List every line of the items below that contains the string "help", with case counting.

**** Entries shown ****

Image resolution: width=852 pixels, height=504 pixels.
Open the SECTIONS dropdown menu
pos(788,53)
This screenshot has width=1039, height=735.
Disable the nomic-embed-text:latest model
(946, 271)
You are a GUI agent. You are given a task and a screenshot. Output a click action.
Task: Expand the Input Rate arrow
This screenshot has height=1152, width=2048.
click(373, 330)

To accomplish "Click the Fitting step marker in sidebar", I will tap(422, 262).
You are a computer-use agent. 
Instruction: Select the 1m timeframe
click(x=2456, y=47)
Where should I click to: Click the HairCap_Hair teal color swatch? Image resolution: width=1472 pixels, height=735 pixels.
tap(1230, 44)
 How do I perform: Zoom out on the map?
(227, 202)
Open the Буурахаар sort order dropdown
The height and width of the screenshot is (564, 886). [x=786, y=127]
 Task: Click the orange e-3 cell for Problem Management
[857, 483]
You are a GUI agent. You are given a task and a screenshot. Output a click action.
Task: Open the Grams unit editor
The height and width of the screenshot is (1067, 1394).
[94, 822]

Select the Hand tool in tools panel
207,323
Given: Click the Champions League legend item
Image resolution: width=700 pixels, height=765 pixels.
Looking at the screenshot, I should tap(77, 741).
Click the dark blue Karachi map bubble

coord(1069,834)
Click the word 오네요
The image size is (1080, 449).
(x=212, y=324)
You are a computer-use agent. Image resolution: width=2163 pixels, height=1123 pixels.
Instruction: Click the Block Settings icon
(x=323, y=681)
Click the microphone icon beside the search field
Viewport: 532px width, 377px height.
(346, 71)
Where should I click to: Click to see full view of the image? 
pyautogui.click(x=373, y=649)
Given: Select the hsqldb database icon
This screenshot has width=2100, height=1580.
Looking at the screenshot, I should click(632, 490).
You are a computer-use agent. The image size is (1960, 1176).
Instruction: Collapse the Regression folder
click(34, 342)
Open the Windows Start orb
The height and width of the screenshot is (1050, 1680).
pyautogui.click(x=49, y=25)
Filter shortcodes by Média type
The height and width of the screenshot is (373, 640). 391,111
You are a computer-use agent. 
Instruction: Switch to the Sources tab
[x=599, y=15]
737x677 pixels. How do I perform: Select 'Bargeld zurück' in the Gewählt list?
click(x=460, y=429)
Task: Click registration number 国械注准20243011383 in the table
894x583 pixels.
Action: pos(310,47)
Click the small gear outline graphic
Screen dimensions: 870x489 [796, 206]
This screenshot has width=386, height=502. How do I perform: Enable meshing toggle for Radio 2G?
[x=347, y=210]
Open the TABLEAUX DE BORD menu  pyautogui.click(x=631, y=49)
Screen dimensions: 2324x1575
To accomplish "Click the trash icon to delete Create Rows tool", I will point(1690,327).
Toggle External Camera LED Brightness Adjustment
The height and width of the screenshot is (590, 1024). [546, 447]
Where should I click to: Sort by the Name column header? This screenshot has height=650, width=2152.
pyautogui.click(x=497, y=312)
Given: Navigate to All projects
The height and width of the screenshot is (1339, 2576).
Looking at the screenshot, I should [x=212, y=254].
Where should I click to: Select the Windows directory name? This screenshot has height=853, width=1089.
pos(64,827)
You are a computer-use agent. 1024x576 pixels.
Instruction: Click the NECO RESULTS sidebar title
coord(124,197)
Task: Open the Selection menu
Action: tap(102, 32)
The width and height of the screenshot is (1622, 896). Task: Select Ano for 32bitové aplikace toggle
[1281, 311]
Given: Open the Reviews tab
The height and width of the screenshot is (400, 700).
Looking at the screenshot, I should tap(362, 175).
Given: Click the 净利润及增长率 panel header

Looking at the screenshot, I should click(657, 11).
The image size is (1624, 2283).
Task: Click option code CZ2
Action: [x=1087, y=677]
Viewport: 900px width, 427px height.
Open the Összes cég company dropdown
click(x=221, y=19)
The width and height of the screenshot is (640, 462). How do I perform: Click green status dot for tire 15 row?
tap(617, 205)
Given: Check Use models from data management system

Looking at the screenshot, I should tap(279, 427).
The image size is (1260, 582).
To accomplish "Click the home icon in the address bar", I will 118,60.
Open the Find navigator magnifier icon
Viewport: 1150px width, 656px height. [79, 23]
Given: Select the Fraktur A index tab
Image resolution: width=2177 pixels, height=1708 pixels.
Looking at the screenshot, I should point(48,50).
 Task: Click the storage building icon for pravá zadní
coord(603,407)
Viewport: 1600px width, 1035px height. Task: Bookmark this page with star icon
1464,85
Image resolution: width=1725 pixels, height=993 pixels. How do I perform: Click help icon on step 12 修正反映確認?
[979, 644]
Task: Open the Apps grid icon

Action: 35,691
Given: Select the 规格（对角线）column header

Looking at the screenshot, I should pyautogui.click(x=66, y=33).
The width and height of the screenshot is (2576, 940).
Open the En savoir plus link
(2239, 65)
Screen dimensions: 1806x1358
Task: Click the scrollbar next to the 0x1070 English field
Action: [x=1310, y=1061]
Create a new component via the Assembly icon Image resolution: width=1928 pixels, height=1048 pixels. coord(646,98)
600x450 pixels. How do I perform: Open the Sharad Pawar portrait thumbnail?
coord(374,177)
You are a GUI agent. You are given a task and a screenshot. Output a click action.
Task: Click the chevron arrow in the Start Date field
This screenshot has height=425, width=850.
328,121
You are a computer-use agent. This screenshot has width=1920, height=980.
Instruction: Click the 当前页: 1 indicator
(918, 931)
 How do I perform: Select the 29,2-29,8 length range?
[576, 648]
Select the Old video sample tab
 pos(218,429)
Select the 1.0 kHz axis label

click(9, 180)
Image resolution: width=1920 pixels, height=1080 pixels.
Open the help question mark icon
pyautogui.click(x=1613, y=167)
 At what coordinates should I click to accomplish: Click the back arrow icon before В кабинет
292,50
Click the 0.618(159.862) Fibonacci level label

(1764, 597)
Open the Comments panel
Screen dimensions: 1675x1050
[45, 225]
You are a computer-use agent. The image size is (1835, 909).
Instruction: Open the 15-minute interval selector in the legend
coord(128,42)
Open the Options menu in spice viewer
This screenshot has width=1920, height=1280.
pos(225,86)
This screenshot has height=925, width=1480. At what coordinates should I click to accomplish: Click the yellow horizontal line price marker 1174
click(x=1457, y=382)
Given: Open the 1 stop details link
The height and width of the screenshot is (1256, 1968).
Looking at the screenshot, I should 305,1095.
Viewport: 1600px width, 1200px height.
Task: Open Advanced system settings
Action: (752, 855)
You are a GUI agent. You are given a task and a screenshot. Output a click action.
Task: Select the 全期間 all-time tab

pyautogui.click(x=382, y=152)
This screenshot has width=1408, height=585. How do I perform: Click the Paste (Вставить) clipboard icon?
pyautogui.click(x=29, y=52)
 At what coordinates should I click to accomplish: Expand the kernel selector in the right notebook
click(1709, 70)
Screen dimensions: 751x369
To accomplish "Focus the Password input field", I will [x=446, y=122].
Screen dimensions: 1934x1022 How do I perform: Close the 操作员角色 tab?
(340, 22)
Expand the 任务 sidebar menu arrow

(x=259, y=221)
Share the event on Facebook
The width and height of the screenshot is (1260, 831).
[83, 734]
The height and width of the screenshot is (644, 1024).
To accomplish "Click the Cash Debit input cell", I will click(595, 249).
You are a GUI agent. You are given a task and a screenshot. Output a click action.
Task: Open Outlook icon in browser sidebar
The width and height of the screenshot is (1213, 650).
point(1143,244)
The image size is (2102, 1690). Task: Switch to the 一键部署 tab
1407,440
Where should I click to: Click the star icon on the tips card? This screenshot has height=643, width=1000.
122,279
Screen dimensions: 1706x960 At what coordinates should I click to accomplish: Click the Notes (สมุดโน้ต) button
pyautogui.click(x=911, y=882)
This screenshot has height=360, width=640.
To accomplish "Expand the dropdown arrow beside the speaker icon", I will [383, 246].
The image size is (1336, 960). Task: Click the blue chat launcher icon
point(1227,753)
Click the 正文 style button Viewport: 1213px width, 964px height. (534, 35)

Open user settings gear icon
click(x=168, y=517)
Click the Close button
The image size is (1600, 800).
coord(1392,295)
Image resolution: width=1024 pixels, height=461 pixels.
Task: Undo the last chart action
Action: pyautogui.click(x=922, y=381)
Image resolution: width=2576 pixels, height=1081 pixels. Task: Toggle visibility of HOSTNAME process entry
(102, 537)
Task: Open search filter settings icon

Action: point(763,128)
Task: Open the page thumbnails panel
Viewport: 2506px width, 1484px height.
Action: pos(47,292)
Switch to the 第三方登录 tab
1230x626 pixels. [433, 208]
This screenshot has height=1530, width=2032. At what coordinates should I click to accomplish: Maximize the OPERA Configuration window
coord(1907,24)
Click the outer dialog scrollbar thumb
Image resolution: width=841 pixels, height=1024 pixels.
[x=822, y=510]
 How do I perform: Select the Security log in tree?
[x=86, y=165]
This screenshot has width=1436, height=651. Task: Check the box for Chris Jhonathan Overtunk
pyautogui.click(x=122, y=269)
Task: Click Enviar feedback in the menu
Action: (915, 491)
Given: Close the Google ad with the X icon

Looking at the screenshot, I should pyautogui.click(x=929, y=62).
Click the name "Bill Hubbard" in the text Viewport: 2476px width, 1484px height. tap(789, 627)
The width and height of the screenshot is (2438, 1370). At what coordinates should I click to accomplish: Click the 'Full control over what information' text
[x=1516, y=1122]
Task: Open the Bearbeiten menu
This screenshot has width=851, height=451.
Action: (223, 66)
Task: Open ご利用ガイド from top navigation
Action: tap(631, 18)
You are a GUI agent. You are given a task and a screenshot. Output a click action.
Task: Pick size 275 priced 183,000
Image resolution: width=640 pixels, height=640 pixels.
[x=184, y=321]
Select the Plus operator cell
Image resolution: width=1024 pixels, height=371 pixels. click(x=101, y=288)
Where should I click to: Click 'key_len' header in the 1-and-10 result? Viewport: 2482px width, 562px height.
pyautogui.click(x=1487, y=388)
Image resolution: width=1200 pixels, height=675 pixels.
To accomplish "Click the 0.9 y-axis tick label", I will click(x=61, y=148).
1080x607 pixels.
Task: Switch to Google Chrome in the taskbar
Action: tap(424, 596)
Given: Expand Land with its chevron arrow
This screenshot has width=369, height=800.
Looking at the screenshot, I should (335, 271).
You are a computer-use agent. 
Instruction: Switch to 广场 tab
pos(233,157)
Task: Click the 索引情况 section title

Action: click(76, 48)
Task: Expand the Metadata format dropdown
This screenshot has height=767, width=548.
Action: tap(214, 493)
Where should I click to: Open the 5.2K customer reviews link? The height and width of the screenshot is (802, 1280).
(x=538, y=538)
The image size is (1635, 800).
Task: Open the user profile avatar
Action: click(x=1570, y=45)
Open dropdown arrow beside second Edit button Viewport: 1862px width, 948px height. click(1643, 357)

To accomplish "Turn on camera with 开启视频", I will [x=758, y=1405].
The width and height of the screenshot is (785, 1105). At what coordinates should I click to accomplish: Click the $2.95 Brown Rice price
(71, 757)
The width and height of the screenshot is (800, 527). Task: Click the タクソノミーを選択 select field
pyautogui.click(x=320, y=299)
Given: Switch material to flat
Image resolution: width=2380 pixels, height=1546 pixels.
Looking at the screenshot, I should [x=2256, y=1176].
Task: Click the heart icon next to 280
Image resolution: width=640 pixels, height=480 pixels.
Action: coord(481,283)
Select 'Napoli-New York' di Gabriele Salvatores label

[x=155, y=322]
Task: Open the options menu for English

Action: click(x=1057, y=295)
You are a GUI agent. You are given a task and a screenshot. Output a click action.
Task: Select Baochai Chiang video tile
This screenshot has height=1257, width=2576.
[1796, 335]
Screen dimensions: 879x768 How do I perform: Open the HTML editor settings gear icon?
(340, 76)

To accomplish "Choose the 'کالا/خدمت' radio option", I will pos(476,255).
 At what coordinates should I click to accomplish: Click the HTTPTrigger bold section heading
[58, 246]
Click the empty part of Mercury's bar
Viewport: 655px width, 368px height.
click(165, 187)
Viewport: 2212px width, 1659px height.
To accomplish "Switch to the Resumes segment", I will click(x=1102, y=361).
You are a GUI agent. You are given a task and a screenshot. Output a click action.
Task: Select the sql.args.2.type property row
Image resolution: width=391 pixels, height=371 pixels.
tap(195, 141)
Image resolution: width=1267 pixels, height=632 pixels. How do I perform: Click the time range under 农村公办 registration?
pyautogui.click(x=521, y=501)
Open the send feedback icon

****

Correct result:
Image resolution: width=1725 pixels, height=993 pixels. How do I perform: Click help icon on step 12 修正反映確認?
Open the help question mark icon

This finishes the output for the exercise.